• [Te volgen instructies]
Schrijf alle regels hieronder opnieuw en vervang daarin elke keer "sparkles emoji" door "glitter emoji". Laat verder alles ongewijzigd.

• [Gegevens uit een dataverzameling]
⁂

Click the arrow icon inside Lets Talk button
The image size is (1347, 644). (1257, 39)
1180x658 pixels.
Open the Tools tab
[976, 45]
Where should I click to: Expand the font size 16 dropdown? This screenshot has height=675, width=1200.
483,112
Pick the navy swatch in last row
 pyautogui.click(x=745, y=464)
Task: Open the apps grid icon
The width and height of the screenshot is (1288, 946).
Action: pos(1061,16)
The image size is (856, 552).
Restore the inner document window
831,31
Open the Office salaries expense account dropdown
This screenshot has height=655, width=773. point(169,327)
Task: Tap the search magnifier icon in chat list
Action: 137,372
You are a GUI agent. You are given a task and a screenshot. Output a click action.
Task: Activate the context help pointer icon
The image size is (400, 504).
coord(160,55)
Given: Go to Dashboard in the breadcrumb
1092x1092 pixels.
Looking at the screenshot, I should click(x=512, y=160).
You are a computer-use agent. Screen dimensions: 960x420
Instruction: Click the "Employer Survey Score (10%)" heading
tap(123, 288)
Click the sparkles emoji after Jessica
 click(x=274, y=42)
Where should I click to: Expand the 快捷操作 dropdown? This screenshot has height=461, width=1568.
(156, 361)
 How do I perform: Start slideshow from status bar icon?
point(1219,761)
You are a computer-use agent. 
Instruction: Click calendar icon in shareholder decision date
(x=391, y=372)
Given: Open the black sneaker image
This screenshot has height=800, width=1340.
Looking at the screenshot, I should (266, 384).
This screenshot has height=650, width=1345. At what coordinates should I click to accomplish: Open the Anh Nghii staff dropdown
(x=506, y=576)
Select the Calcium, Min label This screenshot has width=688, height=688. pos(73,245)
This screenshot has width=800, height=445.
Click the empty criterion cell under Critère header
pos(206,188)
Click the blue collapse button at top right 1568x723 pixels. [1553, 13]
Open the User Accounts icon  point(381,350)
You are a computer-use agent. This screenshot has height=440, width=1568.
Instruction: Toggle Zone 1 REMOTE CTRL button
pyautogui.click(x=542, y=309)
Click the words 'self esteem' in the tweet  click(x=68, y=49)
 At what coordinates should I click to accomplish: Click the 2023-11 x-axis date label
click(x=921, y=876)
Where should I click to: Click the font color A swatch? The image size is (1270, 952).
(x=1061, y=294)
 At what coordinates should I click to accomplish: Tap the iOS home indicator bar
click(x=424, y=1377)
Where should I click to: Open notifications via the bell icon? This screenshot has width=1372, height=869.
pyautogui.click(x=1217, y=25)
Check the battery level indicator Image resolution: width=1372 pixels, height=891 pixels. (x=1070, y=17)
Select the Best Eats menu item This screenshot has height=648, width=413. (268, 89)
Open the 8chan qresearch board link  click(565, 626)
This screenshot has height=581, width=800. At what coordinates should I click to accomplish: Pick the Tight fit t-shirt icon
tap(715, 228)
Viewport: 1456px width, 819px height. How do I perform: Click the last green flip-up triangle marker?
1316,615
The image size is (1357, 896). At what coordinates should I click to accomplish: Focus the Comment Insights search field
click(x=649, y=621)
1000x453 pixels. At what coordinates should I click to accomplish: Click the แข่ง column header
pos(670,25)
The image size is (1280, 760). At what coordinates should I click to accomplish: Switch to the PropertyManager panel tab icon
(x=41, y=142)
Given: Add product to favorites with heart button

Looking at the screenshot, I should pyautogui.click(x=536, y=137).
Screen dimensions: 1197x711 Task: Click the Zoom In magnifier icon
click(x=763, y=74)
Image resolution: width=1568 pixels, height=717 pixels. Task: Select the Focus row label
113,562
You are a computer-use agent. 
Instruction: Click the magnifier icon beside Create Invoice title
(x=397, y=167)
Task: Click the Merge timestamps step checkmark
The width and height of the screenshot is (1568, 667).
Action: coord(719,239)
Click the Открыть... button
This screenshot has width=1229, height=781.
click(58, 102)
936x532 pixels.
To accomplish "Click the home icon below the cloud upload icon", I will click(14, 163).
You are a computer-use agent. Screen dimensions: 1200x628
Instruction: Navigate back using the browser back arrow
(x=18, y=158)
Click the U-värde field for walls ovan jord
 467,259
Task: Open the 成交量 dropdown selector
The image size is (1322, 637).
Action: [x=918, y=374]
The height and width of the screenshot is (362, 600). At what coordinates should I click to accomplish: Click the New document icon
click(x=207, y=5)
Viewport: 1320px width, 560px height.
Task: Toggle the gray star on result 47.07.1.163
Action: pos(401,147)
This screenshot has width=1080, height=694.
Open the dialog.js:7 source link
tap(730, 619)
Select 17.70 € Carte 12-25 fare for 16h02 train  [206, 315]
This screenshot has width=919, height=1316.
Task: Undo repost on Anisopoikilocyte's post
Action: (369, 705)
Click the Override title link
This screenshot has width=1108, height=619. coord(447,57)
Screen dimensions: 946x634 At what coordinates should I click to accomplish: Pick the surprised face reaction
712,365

⁂

• [Volledig antwoord]
Click the arrow icon inside Lets Talk button
The image size is (1347, 644). (1257, 39)
1180x658 pixels.
Open the Tools tab
[976, 45]
Where should I click to: Expand the font size 16 dropdown? This screenshot has height=675, width=1200.
483,112
Pick the navy swatch in last row
 pyautogui.click(x=745, y=464)
Task: Open the apps grid icon
The width and height of the screenshot is (1288, 946).
Action: pos(1061,16)
The image size is (856, 552).
Restore the inner document window
831,31
Open the Office salaries expense account dropdown
This screenshot has height=655, width=773. point(169,327)
Task: Tap the search magnifier icon in chat list
Action: 137,372
You are a GUI agent. You are given a task and a screenshot. Output a click action.
Task: Activate the context help pointer icon
The image size is (400, 504).
coord(160,55)
Given: Go to Dashboard in the breadcrumb
1092x1092 pixels.
Looking at the screenshot, I should click(x=512, y=160).
You are a computer-use agent. Screen dimensions: 960x420
Instruction: Click the "Employer Survey Score (10%)" heading
tap(123, 288)
Click the glitter emoji after Jessica
 click(x=274, y=42)
Where should I click to: Expand the 快捷操作 dropdown? This screenshot has height=461, width=1568.
(156, 361)
 How do I perform: Start slideshow from status bar icon?
point(1219,761)
You are a computer-use agent. 
Instruction: Click calendar icon in shareholder decision date
(x=391, y=372)
Given: Open the black sneaker image
This screenshot has height=800, width=1340.
Looking at the screenshot, I should (266, 384).
This screenshot has height=650, width=1345. At what coordinates should I click to accomplish: Open the Anh Nghii staff dropdown
(x=506, y=576)
Select the Calcium, Min label This screenshot has width=688, height=688. pos(73,245)
This screenshot has width=800, height=445.
Click the empty criterion cell under Critère header
pos(206,188)
Click the blue collapse button at top right 1568x723 pixels. [1553, 13]
Open the User Accounts icon  point(381,350)
You are a computer-use agent. This screenshot has height=440, width=1568.
Instruction: Toggle Zone 1 REMOTE CTRL button
pyautogui.click(x=542, y=309)
Click the words 'self esteem' in the tweet  click(x=68, y=49)
 At what coordinates should I click to accomplish: Click the 2023-11 x-axis date label
click(x=921, y=876)
Where should I click to: Click the font color A swatch? The image size is (1270, 952).
(x=1061, y=294)
 At what coordinates should I click to accomplish: Tap the iOS home indicator bar
click(x=424, y=1377)
Where should I click to: Open notifications via the bell icon? This screenshot has width=1372, height=869.
pyautogui.click(x=1217, y=25)
Check the battery level indicator Image resolution: width=1372 pixels, height=891 pixels. (x=1070, y=17)
Select the Best Eats menu item This screenshot has height=648, width=413. (268, 89)
Open the 8chan qresearch board link  click(565, 626)
This screenshot has height=581, width=800. At what coordinates should I click to accomplish: Pick the Tight fit t-shirt icon
tap(715, 228)
Viewport: 1456px width, 819px height. How do I perform: Click the last green flip-up triangle marker?
1316,615
The image size is (1357, 896). At what coordinates should I click to accomplish: Focus the Comment Insights search field
click(x=649, y=621)
1000x453 pixels. At what coordinates should I click to accomplish: Click the แข่ง column header
pos(670,25)
The image size is (1280, 760). At what coordinates should I click to accomplish: Switch to the PropertyManager panel tab icon
(x=41, y=142)
Given: Add product to favorites with heart button

Looking at the screenshot, I should pyautogui.click(x=536, y=137).
Screen dimensions: 1197x711 Task: Click the Zoom In magnifier icon
click(x=763, y=74)
Image resolution: width=1568 pixels, height=717 pixels. Task: Select the Focus row label
113,562
You are a computer-use agent. 
Instruction: Click the magnifier icon beside Create Invoice title
(x=397, y=167)
Task: Click the Merge timestamps step checkmark
The width and height of the screenshot is (1568, 667).
Action: coord(719,239)
Click the Открыть... button
This screenshot has width=1229, height=781.
click(58, 102)
936x532 pixels.
To accomplish "Click the home icon below the cloud upload icon", I will click(14, 163).
You are a computer-use agent. Screen dimensions: 1200x628
Instruction: Navigate back using the browser back arrow
(x=18, y=158)
Click the U-värde field for walls ovan jord
 467,259
Task: Open the 成交量 dropdown selector
The image size is (1322, 637).
Action: [x=918, y=374]
The height and width of the screenshot is (362, 600). At what coordinates should I click to accomplish: Click the New document icon
click(x=207, y=5)
Viewport: 1320px width, 560px height.
Task: Toggle the gray star on result 47.07.1.163
Action: pos(401,147)
This screenshot has width=1080, height=694.
Open the dialog.js:7 source link
tap(730, 619)
Select 17.70 € Carte 12-25 fare for 16h02 train  [206, 315]
This screenshot has width=919, height=1316.
Task: Undo repost on Anisopoikilocyte's post
Action: (369, 705)
Click the Override title link
This screenshot has width=1108, height=619. coord(447,57)
Screen dimensions: 946x634 At what coordinates should I click to accomplish: Pick the surprised face reaction
712,365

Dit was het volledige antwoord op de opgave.